CRISPR Fixes Multiple Dystrophin Duplications in DMD Patient Cells

Duchenne muscular dystrophy (DMD) is a rare, incurable muscle disease that occurs in approx. 1 in 3,500 to 5,000 live male births worldwide. The disease follows an X-linked pattern of inheritance, and exonic duplications in the dystrophin-encoding gene DMD are frequently found in DMD patients. Dystrophin is a cytoplasmic protein that plays a mechanical function in muscle.

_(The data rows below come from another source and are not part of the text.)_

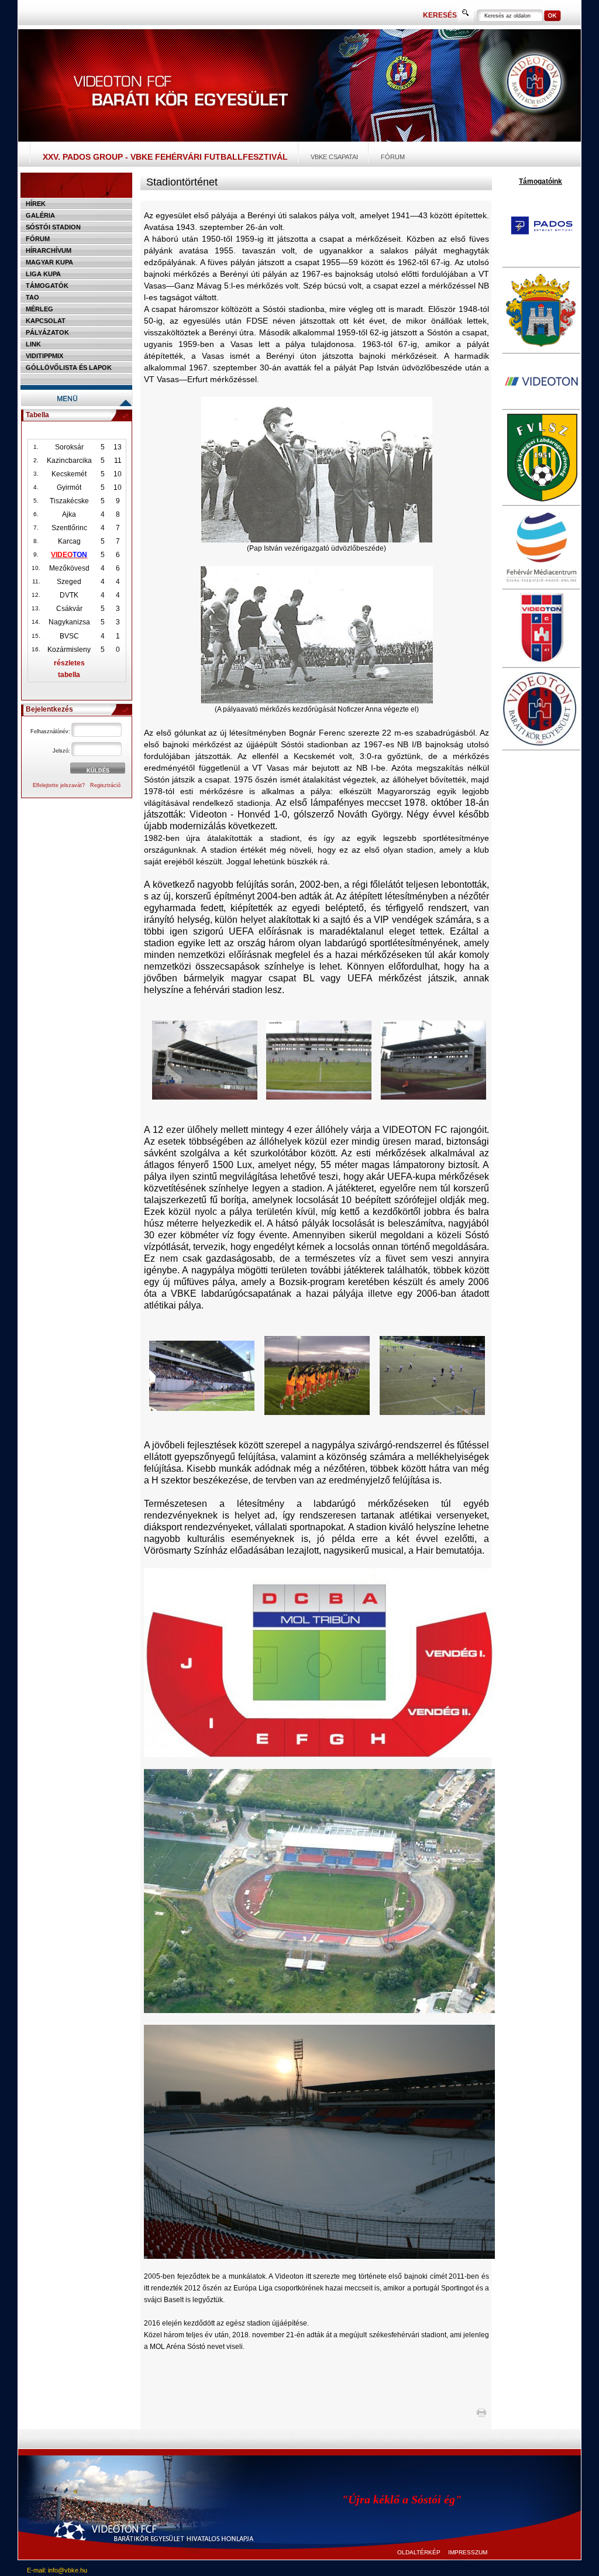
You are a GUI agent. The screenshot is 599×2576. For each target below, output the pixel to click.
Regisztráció (105, 785)
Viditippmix (44, 355)
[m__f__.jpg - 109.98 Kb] (317, 1413)
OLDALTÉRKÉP (418, 2552)
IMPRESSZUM (467, 2552)
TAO (32, 297)
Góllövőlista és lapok (69, 367)
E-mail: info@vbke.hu (57, 2570)
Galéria (40, 215)
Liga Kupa (43, 273)
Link (33, 344)
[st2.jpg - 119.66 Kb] (318, 1097)
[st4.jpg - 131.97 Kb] (201, 1408)
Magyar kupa (49, 262)
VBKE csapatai (334, 156)
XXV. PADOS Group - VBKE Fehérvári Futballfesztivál (165, 157)
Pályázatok (47, 332)
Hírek (36, 203)
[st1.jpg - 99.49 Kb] (204, 1097)
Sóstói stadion (53, 227)
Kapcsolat (46, 320)
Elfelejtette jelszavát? (59, 785)
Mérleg (39, 308)
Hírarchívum (48, 250)
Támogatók (47, 285)
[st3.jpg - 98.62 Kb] (433, 1097)
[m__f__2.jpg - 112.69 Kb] (432, 1413)
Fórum (393, 156)
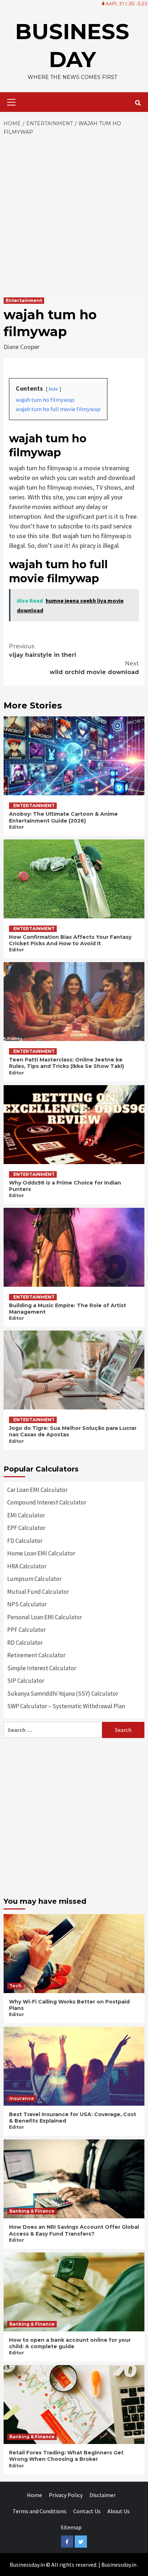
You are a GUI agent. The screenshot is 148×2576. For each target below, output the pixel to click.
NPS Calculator (27, 1604)
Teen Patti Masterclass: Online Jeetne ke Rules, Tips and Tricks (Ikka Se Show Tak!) (66, 1062)
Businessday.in (119, 2564)
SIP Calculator (25, 1681)
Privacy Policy (66, 2495)
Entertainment (24, 300)
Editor (16, 827)
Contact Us (87, 2511)
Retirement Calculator (36, 1655)
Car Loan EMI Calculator (37, 1490)
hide (53, 389)
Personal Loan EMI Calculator (44, 1617)
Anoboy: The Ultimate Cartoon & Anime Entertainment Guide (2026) (63, 817)
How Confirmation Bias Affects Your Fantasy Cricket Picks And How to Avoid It (70, 940)
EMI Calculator (26, 1515)
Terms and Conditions (39, 2511)
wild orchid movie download (94, 667)
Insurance (21, 2098)
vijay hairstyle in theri (42, 650)
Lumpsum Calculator (34, 1579)
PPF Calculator (26, 1630)
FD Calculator (24, 1541)
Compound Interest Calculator (46, 1502)
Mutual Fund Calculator (38, 1592)
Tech (15, 1985)
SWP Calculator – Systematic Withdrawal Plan (66, 1706)
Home (34, 2495)
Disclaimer (102, 2495)
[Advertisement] (74, 214)
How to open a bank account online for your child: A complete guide (70, 2343)
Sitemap (71, 2527)
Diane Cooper (22, 347)
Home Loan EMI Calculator (41, 1553)
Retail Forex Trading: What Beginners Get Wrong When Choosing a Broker (66, 2455)
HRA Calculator (26, 1566)
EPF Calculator (26, 1528)
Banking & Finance (32, 2211)
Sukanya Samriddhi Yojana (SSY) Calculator (62, 1693)
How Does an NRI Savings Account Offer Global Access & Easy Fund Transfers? (74, 2230)
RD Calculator (25, 1643)
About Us (118, 2511)
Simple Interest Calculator (41, 1668)
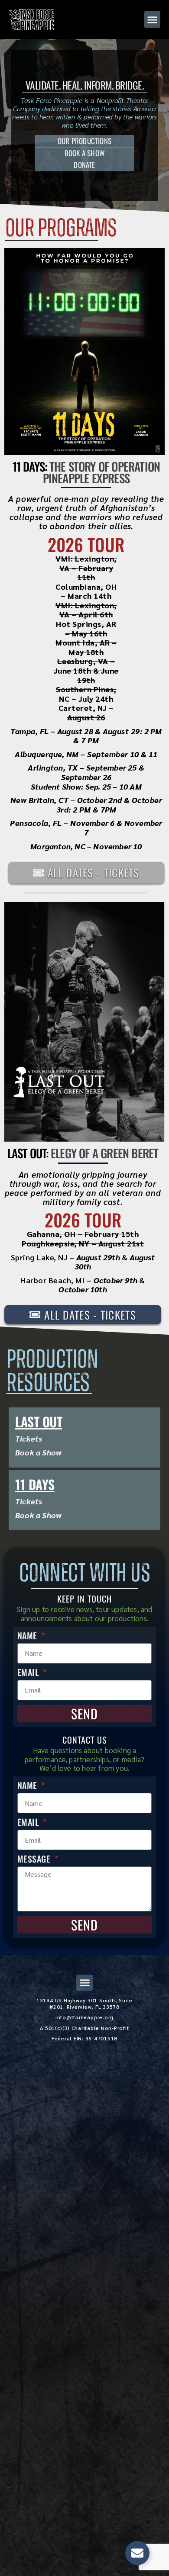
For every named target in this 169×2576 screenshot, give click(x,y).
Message (35, 1858)
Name (28, 1635)
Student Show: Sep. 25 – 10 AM (86, 786)
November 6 (92, 823)
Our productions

Mutations in the DMD gene lead to a shortage of dystrophin, resulting in the hallmark signs of the disease, such as progressive muscle wasting, inflammation and loss of mobility before adulthood. Respiratory and cardiac dysfunction occur in advanced stages of the disease, and affected individuals usually die prematurely between the 2^nd and 4^th decade of life.

In a recent study, researchers in France used CRISPR-Cas9 gene editing to target intronic regions in the DMD gene. Their goal was to delete certain duplicated regions in patient immortalised myogenic (muscle progenitor) cells, specifically duplications of exon 2, exons 2–9, or exons 8–9, which are known hotspots for mutations in DMD patients.

They confirmed restoration of the DMD open reading frame and rescued dystrophin expression through western blotting and immunostaining of mytotubes following CRISPR-based deletion of the target duplications. RNA sequencing suggested rescue of genes in dystrophin-related pathways. Off-target analysis based on predicted close-match off-targets revealed no significant unintended gene editing at those loci.

While DMD remains incurable, four exon-skipping therapies have been approved for the treatment of patients carrying certain duplications: eteplirsen (exon 51, Sarepta Therapeutics), golodirsen (exon 53, Sarepta Therapeutics), viltolarsen (exon 53, NS Pharma) and casimersen (exon 45, Sarepta Therapeutics). Each of those treatments induce skipping of a single exon and may be used to treat patients with mutations in exons 45, 51 or 53, which account for about 30 % of all DMD cases. However, no treatment option exists for patients carrying duplications in exons 2-9, and the highlighted study presents a potential therapeutic avenue for such patients.

The findings were published yesterday in Scientific Reports (1).

References

1. Lemoine J, Dubois A, Dorval A, et al. Correction of exon 2, exon 2-9 and exons 8-9 duplications in DMD patient myogenic cells by a single CRISPR/Cas9 system. Sci Rep. 2024 Sep 11;14(1):21238.